I currently dual boot Windows 7 and Fedora 14, using GRUB, with Windows 7 as my default. I know that from Fedora, I can set GRUB to boot into Fedora, overriding the default, on the next reboot. Is there a way to do this from Windows? That is, can I change the GRUB configuration permanently or semi-permanently from Windows so I don't have to be in front of my computer to boot into Fedora?
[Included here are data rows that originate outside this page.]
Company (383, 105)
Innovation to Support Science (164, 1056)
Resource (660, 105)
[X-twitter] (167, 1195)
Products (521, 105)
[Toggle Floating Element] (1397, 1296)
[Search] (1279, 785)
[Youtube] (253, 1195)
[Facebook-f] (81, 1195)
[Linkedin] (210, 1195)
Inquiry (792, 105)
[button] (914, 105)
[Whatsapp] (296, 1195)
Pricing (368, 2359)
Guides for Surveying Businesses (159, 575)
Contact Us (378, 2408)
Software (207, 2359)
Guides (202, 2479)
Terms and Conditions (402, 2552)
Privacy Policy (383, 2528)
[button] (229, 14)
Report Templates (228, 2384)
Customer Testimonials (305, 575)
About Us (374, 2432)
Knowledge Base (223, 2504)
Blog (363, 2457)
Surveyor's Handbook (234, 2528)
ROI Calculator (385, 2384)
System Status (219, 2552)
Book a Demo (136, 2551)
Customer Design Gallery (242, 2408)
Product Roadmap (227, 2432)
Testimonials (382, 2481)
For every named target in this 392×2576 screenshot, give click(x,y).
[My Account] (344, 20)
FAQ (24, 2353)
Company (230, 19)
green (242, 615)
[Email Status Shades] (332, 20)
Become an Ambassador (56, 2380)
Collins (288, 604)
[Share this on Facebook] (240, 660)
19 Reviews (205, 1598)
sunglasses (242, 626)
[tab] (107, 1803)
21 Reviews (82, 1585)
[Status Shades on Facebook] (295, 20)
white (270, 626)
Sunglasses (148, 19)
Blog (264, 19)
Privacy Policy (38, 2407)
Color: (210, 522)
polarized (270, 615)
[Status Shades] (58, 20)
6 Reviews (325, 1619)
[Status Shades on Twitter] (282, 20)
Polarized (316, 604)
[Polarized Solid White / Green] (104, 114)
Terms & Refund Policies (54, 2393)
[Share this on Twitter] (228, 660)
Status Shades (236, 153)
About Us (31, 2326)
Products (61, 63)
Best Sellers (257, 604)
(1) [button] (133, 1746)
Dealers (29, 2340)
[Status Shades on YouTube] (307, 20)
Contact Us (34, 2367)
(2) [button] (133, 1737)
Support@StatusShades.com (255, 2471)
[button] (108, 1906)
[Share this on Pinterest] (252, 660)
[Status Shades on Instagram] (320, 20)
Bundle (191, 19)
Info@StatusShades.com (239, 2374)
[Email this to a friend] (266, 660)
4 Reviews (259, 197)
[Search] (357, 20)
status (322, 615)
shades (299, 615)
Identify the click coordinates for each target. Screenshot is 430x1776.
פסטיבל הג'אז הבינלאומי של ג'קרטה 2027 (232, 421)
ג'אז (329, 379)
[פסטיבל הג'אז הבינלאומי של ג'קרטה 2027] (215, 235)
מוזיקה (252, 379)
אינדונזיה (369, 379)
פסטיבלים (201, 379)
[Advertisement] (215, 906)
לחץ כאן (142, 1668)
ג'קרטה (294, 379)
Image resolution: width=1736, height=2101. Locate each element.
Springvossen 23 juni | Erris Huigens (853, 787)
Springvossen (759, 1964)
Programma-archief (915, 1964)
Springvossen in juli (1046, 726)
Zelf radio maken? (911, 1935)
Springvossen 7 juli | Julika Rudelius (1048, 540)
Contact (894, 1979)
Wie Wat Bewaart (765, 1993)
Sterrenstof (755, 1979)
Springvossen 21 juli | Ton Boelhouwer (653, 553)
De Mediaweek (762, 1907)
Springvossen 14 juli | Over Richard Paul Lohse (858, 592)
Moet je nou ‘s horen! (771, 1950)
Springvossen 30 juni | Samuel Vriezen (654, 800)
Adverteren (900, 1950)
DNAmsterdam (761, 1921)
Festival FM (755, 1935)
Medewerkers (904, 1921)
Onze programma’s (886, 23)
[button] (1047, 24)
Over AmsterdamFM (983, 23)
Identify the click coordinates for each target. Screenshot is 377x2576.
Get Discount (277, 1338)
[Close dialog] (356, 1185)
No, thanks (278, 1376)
  • This is a thanks to Michael and an extension. There is a free driver by Paragon in public interest, which can access (with read and write permissions) to Ext2, Ext3, Ext4 partitions from Windows: paragon-software.com/home/extfs-windows – user111602 Apr 23 '15 at 9:49

The hard part is editing your Linux filesystem from Windows. FS Driver supports writing ext2, but I don't know of any good tools for ext3 or 4 (and these SU and SF questions aren't encouraging), let alone any other filesystems you may have used on your boot partition

But if you do manage to get write support for your boot partition from Windows, actually changing the saved default is easy. First you need to do some prep work in /boot/grub.conf. Change default to saved, and add savedefault 0 (where 0 is Fedora's index in the GRUB configuration) to the Windows block so booting into Windows will reset the saved default back to Fedora

Then from Windows you can edit /boot/grub/default. Delete the line that's there (it'll be default or 0 most likely), and change it to 1 or whatever the index of your Windows install is. When you restart, GRUB will read that file (since your default is saved) and boot into Windows, and the savedefault line will change that file back to 0 for future boots

  • 1
    Someone's written a GUI for that: grub-choose-default (Grub 1), grub-choose-default (Grub 2). – Gilles 'SO- stop being evil' Apr 16 '11 at 12:55
  • This worked for me. I had to set my /boot partition as ext2 (it was ext4) and my limited experience doing that made that process take longer than it should have. It looks like these instructions set Fedora as the default (which I don't really want, I just want the ability to control the next boot) so I didn't follow them to the letter, but being able to edit /boot/grub.conf is good enough. – Jimmy Sawczuk Apr 16 '11 at 21:25

If you have a /boot partition formatted as FAT32, you'll be able to edit grub's config file from both OS(es).


You can use Grub2Win or other similar programs as listed here. They offer an easy user interface.

You could also completly remove Grub and boot both systems from the Windows bootloader. In order to do so you need to use tools such as EasyBCD.

  • I assume you mean Grub2Win? :) – Adam Plocher Mar 14 '18 at 0:31
  • Oh, yes, a typo. – skan Mar 15 '18 at 0:11

Find the 'grub' folder in the hard disk and then open menu.lst with notepad now edit default=0 to default=x, where x is one less than the position of the os you want to make default. For Ex. there are three os in a system and you wanted to make the third in the list as default so you will edit it as default=2, as 3-1=2. For second os, default=1.


Mixing different hints:

  1. Under Ubuntu I changed GRUB_DEFAULT=0 to GRUB_DEFAULT=saved and ran update-grub, thus making GRUB use /boot/grub/grubenv file, but I am not setting GRUB_SAVEDEFAULT=true (as it serves another purpose)
  2. I checked available GRUB entries using this command: awk -F\' '/menuentry / {print $2}' /boot/grub/grub.cfg
  3. Later I ran grub-editenv - set saved_entry="Windows 10 (on /dev/sdb1)" choosing one of the available options, so I made Windows start next time as default
  4. Under Windows I mounted Linux (ext4) filesystem using Ext2Fsd
  5. I edited /boot/grub/grubenv manually, commented out with # the previously created line # saved_entry=Windows 10 (on /dev/sdb1) and added a new one saved_entry=Ubuntu.
  6. Under Ubuntu I do it vice-versa, switching between the settings, commenting out the respective line.

I think it's a neater solution than manually editing grub.cfg file directly and menu.lst has been deprecated already some time ago.